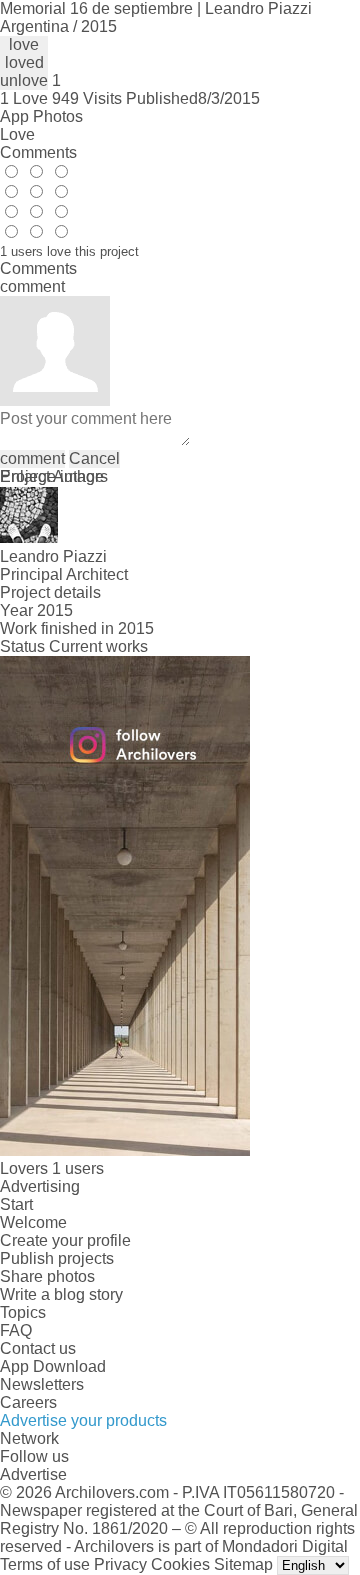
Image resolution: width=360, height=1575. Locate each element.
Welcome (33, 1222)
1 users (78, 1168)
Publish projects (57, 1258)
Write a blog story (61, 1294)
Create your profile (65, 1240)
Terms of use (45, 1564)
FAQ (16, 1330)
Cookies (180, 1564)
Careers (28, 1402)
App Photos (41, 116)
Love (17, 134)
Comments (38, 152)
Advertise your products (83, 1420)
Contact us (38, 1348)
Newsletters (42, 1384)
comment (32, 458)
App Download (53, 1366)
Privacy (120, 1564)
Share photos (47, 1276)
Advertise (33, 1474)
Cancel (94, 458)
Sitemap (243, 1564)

=====

TASK DETAILS: Print each line, starting with the one that contains "Publish projects (57, 1258)" and ending with the last line of the data, exactly as it stands and with no other lines.

EXERCISE RESPONSE:
Publish projects (57, 1258)
Write a blog story (61, 1294)
Create your profile (65, 1240)
Terms of use (45, 1564)
FAQ (16, 1330)
Cookies (180, 1564)
Careers (28, 1402)
App Photos (41, 116)
Love (17, 134)
Comments (38, 152)
Advertise your products (83, 1420)
Contact us (38, 1348)
Newsletters (42, 1384)
comment (32, 458)
App Download (53, 1366)
Privacy (120, 1564)
Share photos (47, 1276)
Advertise (33, 1474)
Cancel (94, 458)
Sitemap (243, 1564)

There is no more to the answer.